For full details on the request format, authorization, and logging, see the Webhook Action reference.
Reviewing Intent History
Every time an intent is triggered, the platform logs it. To review:
- Go to the Intents tab.
- Click the History sub-tab.
For each trigger event, you can see which intent was triggered, which customer triggered it, all slot values that were collected, the exact date and time, and which actions were executed. Use the history to verify that your intents are working as expected, review the information customers are submitting, and understand which intents are most frequently triggered.
Real-World Example: Appointment Booking
Here is a complete, ready-to-use example you can adapt for your business.
Intent Name: Book Appointment
Description: The user wants to schedule an appointment, meeting, or consultation.

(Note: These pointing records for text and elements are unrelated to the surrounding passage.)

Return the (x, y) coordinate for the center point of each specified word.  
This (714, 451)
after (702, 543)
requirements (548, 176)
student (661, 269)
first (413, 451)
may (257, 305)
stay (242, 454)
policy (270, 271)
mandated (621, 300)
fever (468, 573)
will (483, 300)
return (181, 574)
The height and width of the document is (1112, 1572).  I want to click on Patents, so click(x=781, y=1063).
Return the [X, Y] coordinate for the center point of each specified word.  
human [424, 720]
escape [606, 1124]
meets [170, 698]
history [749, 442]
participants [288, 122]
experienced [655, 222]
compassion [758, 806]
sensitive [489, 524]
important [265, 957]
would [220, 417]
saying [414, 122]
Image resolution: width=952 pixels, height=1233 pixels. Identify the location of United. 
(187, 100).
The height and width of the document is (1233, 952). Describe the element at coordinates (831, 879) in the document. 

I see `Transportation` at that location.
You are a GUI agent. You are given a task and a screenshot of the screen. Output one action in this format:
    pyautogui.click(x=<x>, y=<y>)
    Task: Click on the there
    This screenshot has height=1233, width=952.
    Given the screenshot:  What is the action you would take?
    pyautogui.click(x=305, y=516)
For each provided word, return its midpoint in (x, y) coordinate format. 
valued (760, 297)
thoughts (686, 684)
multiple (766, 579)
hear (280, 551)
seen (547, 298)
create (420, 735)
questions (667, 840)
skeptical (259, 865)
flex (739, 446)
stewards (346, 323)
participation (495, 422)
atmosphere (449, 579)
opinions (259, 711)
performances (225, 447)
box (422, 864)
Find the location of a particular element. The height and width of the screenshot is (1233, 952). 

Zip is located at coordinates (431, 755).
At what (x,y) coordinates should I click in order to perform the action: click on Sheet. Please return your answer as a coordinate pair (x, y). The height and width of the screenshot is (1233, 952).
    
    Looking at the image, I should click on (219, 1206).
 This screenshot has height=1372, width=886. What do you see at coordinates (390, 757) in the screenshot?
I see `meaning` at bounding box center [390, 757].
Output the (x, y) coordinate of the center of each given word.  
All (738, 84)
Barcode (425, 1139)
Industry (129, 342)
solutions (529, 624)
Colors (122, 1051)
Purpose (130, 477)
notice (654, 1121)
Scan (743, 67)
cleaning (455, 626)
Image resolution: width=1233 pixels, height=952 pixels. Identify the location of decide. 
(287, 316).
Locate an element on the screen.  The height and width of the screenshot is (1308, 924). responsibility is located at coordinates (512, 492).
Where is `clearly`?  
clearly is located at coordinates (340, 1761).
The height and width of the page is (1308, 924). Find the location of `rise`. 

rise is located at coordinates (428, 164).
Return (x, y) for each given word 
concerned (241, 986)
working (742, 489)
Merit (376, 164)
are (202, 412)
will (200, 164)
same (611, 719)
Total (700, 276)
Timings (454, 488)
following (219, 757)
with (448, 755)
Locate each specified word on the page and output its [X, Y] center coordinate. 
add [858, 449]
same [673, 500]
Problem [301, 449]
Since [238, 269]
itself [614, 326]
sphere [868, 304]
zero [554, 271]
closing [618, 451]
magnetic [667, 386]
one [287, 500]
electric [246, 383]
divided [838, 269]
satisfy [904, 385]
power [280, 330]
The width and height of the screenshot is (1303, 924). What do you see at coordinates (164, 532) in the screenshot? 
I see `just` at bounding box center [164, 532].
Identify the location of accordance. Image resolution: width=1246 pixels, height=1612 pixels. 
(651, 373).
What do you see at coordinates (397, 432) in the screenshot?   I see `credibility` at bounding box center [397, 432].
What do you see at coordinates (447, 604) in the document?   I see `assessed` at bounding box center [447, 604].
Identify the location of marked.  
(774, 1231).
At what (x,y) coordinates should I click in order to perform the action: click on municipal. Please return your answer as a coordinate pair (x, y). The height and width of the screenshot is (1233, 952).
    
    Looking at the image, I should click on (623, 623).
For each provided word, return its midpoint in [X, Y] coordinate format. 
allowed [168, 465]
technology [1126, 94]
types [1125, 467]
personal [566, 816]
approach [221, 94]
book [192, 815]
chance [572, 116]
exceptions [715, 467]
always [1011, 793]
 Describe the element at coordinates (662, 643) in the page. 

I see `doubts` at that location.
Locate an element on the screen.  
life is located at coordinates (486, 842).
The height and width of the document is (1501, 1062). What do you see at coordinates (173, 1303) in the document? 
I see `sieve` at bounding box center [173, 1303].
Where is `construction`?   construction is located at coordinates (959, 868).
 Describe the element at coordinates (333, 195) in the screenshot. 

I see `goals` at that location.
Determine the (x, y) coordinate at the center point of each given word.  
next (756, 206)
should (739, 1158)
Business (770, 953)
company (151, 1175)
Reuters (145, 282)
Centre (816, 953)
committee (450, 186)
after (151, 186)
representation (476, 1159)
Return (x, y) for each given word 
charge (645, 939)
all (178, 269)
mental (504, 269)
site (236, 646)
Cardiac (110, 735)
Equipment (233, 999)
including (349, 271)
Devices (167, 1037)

Triggered by phrases like "book a time", "make an appointment", "schedule a call", "I'd like to come in", or similar.
Slots:
| Slot Name | Type | Required |
|---|---|---|
| Customer Name | Text | Yes |
| Preferred Date | Date | Yes |
| Phone Number | Phone | Yes |
| Service Type | Text | No |
Actions:
- Reply — "Thank you, {Customer Name}! We have received your appointment request for {Preferred Date}. Our team will call you at {Phone Number} to confirm the details."
- Notify — Send to the "Reception Team" staff member
- Stop AI — Hand the conversation to a human for follow-up
With this setup, a customer gets an instant confirmation, your receptionist gets an alert with all the details, and a staff member can follow up — all triggered by a single message like "I'd like to book an appointment for next Tuesday."
Tips for Effective Intents
- Write specific descriptions. The AI uses your description to decide when to trigger an intent. Vague descriptions lead to missed or false triggers. Include example phrases users might say.
- Require only what you truly need. Every required slot is a question the bot must ask. Keep it lean — you can always collect more information after the handoff.
- Use Reply + Notify together. This combination gives customers immediate acknowledgment while making sure your team never misses a lead or request.
- Start with 2–3 key intents. It is tempting to map every possible customer goal, but start with the highest-impact ones. Check the trigger history after a week to see what is working, then expand.
- Test with real phrasing. After creating an intent, open the chatbot preview and type the kinds of things real customers would say — not just the "perfect" trigger phrase. Adjust the description if the intent is not firing when it should.
- Review history regularly. The intent history is your feedback loop. Use it to catch intents that are triggering incorrectly or slots that customers are consistently leaving blank.